WHAT YOU SHOULD DO: The answer must consist solely of the lines from the one containing "The width and" through the last line of the records, set down exactly and without any pictures.

*** Opening DATA SHOWN ***

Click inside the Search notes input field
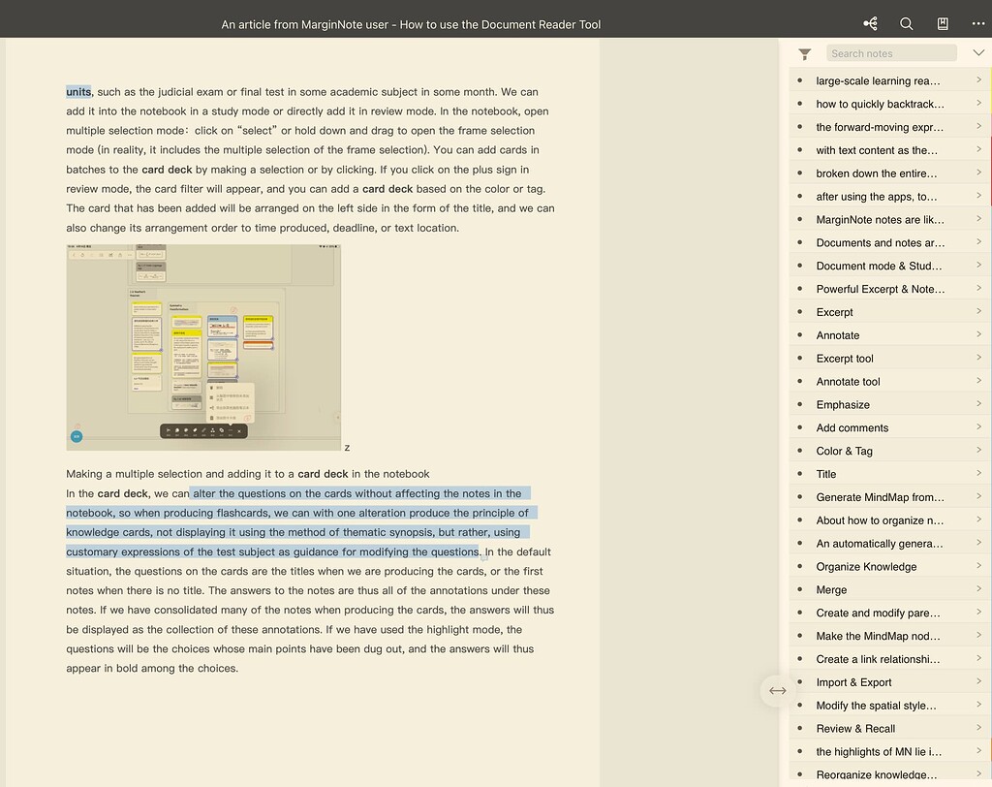This screenshot has width=992, height=787. (891, 52)
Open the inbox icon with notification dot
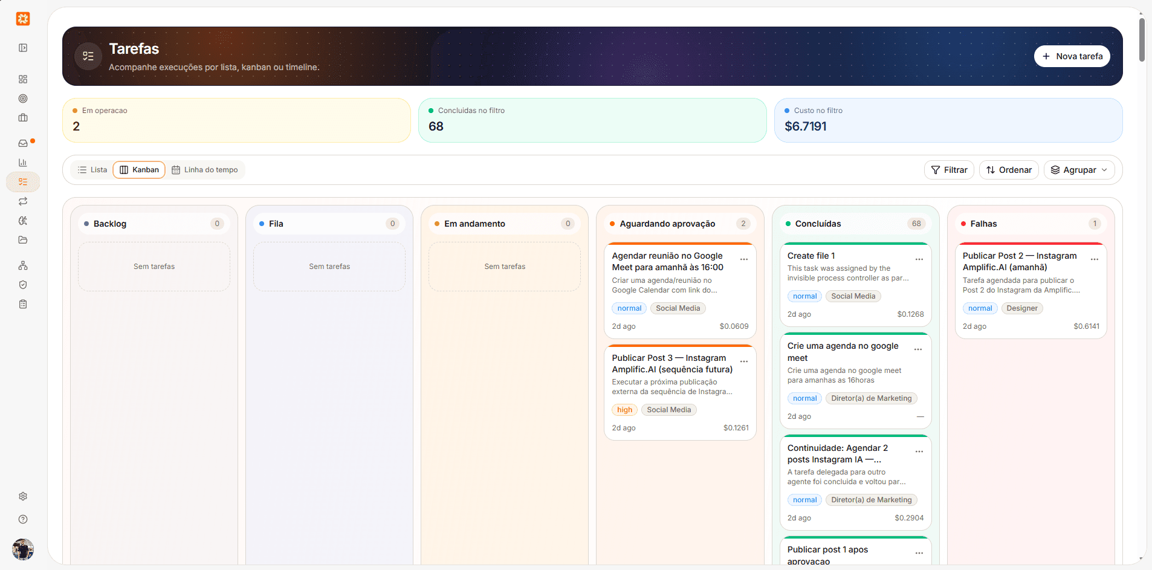This screenshot has width=1152, height=570. [23, 143]
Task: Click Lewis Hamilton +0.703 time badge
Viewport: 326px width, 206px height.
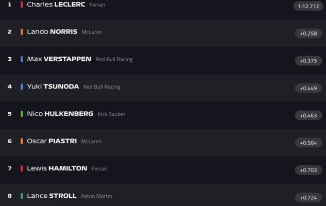Action: pyautogui.click(x=308, y=170)
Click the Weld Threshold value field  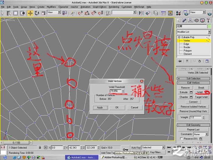tap(116, 91)
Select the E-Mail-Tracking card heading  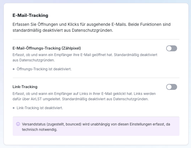click(x=30, y=15)
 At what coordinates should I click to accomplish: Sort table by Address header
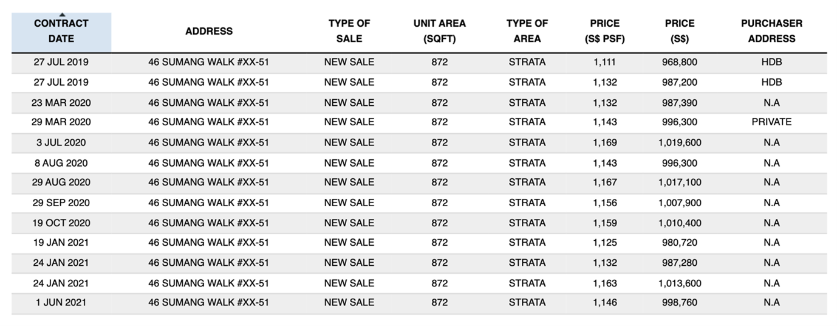209,31
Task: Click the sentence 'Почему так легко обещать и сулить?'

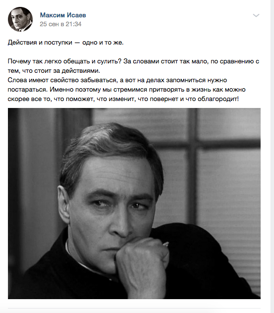Action: point(64,61)
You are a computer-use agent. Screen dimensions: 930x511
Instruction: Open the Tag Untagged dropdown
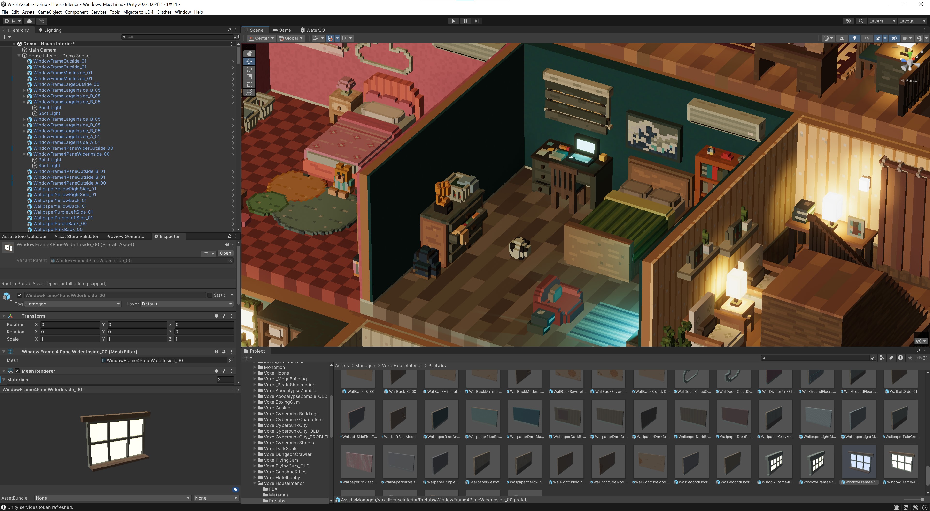[x=73, y=304]
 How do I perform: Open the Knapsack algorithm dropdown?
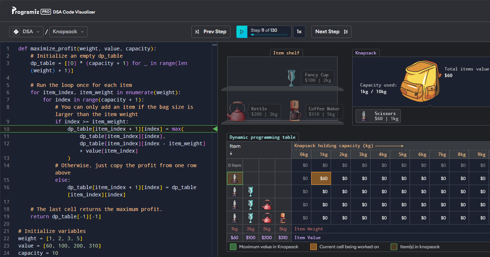click(x=68, y=31)
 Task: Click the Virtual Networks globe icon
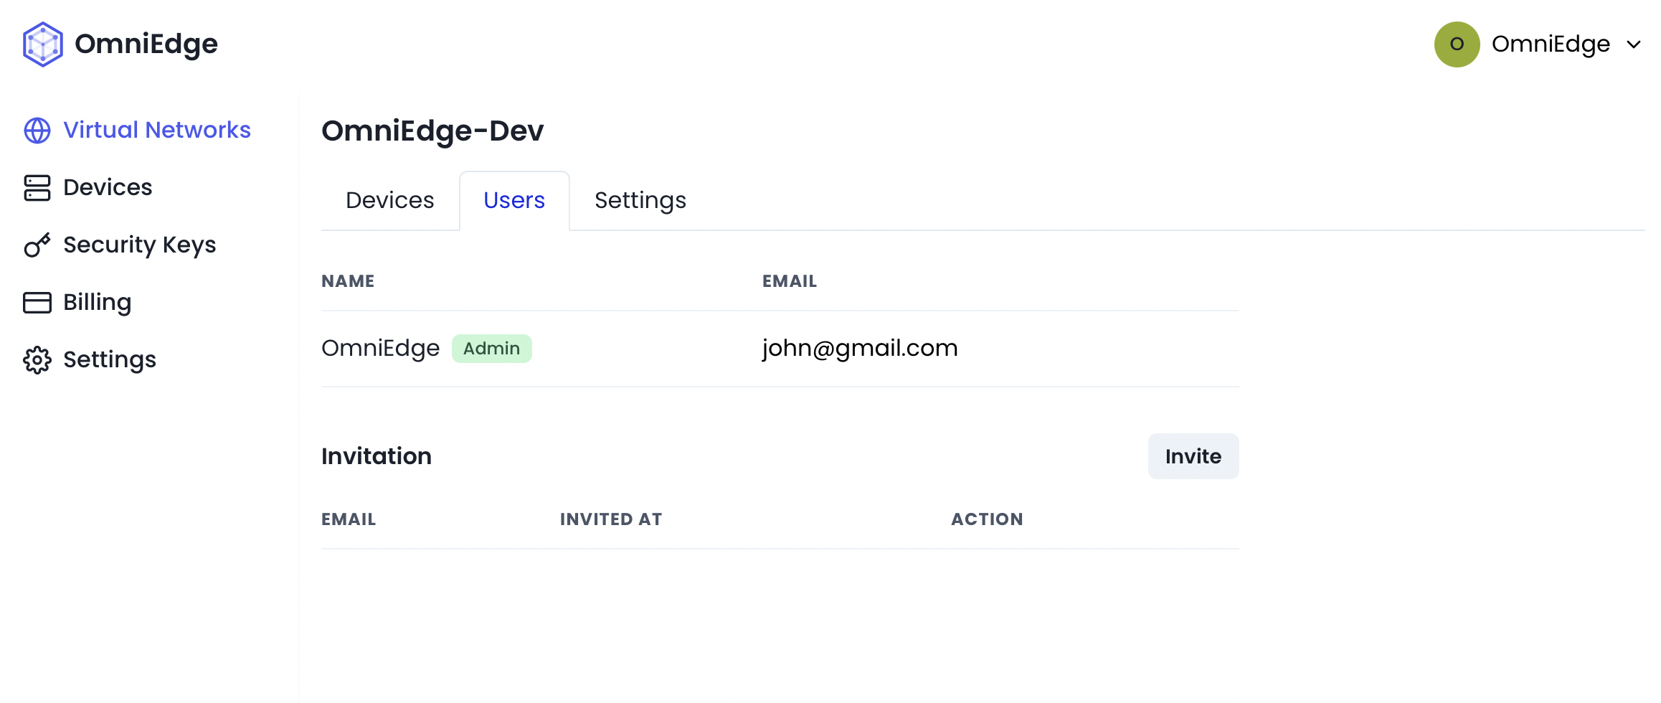point(37,131)
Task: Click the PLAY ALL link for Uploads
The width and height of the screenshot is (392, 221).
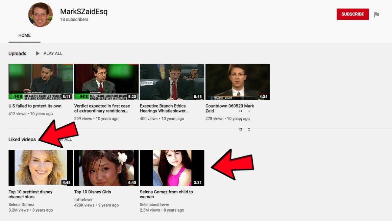Action: point(53,53)
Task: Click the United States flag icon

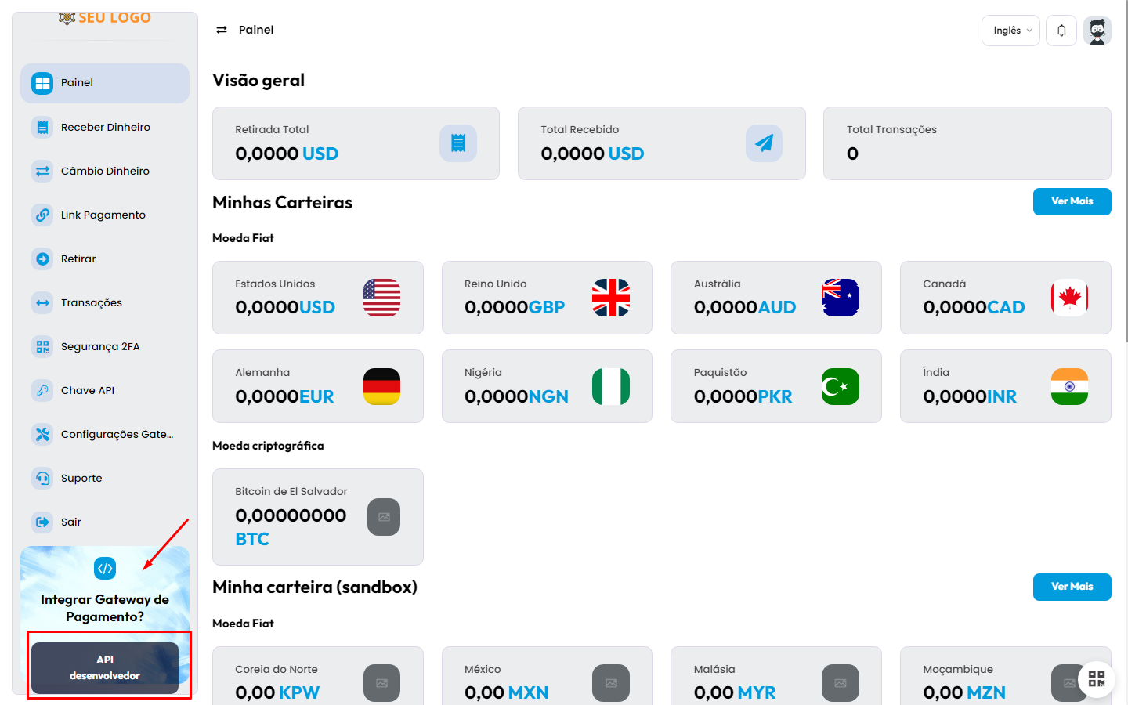Action: click(381, 298)
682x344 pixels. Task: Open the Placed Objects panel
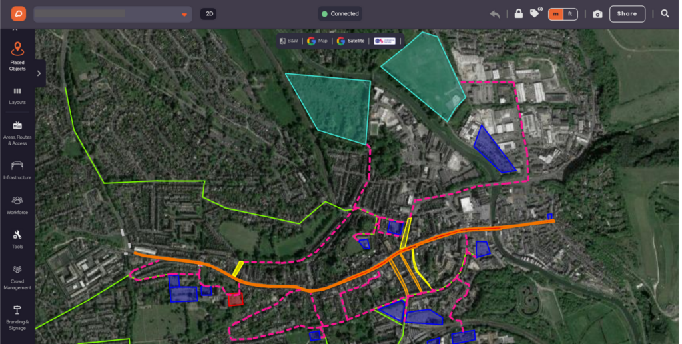[x=17, y=57]
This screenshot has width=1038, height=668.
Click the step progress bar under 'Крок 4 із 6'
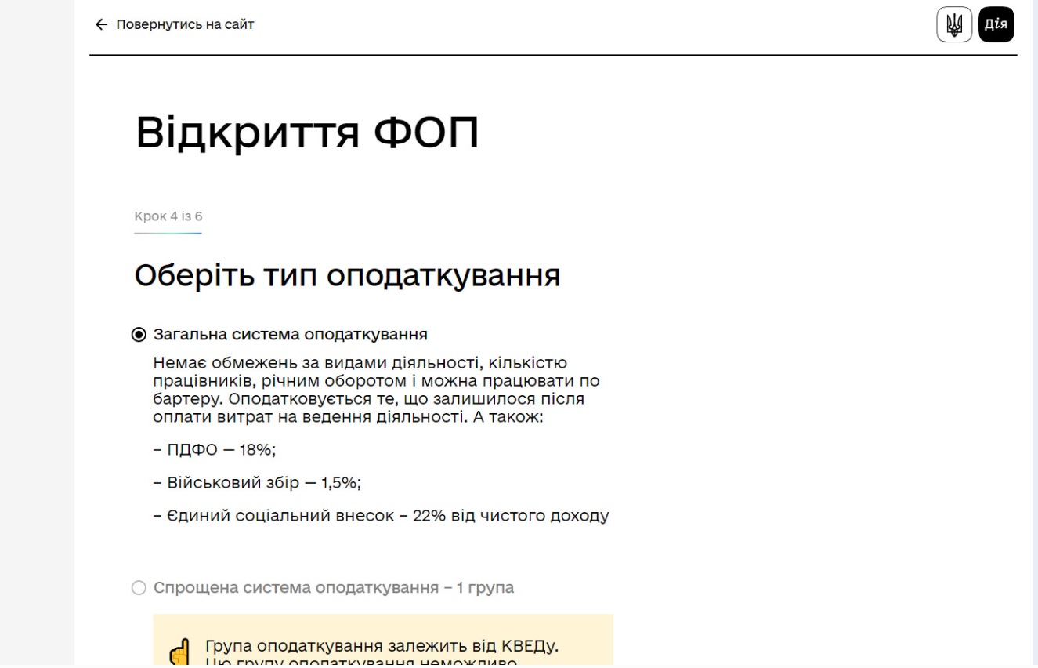click(168, 233)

*** Closing DATA SHOWN ***

FINISHED EXERCISE:
The width and height of the screenshot is (392, 221).
Action: point(53,53)
Task: Click the United States flag icon

Action: click(381, 298)
682x344 pixels. Task: Open the Placed Objects panel
[x=17, y=57]
This screenshot has width=1038, height=668.
Click the step progress bar under 'Крок 4 із 6'
click(168, 233)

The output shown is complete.